▶ **WHAT YOU SHOULD DO**:
For the word "Trade", state how many lines of the records include it, with no other text.

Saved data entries

*** Begin section ***

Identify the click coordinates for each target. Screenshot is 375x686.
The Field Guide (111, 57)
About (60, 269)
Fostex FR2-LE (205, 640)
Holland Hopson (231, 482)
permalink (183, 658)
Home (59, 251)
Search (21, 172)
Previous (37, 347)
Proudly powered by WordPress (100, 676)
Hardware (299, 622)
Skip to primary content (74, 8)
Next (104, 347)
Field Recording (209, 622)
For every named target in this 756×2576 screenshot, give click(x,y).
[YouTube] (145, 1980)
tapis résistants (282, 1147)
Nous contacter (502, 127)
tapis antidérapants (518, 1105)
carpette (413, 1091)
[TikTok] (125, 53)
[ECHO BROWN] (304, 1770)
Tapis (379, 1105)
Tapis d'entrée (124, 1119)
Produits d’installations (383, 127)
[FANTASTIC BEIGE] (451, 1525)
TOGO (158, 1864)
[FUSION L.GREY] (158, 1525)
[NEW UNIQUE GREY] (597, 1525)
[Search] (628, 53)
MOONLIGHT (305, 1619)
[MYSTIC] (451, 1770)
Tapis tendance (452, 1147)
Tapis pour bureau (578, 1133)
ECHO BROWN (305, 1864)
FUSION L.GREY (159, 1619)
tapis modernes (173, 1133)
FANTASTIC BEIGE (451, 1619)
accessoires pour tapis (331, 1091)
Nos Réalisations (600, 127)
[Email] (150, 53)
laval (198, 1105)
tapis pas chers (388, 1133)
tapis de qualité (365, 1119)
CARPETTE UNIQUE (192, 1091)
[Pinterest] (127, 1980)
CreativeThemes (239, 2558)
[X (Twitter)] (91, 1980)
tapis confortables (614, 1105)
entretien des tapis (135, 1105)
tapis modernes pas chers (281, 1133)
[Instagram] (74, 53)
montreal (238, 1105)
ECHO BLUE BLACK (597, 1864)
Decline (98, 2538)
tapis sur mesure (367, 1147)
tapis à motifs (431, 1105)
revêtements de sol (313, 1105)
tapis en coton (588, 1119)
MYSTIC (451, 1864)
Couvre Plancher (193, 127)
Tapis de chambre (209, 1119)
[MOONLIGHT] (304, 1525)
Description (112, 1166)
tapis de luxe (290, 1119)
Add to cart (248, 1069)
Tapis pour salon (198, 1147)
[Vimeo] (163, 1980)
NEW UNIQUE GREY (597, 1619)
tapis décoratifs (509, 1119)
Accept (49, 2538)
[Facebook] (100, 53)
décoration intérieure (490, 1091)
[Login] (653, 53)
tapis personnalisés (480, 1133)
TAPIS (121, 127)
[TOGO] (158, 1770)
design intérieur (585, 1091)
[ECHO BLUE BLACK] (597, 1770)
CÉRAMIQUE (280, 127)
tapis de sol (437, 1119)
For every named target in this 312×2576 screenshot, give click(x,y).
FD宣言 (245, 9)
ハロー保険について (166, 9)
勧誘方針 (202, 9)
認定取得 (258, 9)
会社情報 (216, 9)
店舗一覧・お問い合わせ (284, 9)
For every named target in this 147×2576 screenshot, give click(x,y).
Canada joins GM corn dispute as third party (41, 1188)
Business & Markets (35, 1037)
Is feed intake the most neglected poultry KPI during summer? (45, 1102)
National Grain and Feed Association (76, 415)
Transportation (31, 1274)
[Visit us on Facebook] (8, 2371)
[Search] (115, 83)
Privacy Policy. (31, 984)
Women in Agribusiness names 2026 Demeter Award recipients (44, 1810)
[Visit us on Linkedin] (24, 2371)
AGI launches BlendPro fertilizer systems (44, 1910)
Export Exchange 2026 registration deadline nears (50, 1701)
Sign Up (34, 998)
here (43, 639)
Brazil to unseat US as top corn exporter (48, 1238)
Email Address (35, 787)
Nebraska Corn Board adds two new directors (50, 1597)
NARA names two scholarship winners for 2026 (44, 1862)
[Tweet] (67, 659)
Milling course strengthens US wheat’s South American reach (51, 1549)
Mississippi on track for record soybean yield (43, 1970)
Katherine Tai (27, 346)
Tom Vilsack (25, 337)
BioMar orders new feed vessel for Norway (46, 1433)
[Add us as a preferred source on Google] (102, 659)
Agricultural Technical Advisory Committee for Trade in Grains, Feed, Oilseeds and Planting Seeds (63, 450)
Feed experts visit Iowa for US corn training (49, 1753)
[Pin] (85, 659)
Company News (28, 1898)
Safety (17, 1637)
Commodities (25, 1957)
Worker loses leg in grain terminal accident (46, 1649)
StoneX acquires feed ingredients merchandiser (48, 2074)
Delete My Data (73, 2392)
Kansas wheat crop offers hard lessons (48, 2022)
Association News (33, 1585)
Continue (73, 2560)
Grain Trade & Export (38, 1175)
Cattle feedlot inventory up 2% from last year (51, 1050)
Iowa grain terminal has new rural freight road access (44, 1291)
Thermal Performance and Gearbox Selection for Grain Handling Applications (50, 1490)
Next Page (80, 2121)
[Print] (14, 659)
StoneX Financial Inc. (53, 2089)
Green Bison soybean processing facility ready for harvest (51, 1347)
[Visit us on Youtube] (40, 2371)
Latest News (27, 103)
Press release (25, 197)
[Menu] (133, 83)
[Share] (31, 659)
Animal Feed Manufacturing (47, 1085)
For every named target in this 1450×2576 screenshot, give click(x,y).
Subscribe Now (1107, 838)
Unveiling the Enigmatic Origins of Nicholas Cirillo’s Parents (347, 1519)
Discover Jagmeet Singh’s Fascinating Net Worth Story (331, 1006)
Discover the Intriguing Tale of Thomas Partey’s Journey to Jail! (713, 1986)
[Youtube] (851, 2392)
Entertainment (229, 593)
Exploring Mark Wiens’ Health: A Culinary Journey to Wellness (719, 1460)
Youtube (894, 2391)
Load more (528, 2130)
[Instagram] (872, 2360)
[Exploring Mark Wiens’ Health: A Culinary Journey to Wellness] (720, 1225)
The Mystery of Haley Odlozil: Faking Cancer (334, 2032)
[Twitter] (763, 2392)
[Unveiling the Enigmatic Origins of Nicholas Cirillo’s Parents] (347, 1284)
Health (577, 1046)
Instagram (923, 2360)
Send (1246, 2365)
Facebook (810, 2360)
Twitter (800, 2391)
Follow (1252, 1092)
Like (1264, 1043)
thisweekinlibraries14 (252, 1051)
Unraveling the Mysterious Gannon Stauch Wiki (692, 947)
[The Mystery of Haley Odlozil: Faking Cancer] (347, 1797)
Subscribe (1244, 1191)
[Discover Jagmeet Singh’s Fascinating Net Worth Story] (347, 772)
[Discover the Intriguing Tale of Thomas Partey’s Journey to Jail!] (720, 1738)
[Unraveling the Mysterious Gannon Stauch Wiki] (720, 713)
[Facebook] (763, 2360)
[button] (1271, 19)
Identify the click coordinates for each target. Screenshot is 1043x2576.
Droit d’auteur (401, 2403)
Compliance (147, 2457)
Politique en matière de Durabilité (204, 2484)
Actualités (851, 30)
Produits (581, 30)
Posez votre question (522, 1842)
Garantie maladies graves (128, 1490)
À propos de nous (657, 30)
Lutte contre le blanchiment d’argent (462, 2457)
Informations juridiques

*** End section ***

▶ **RESPONSE**:
2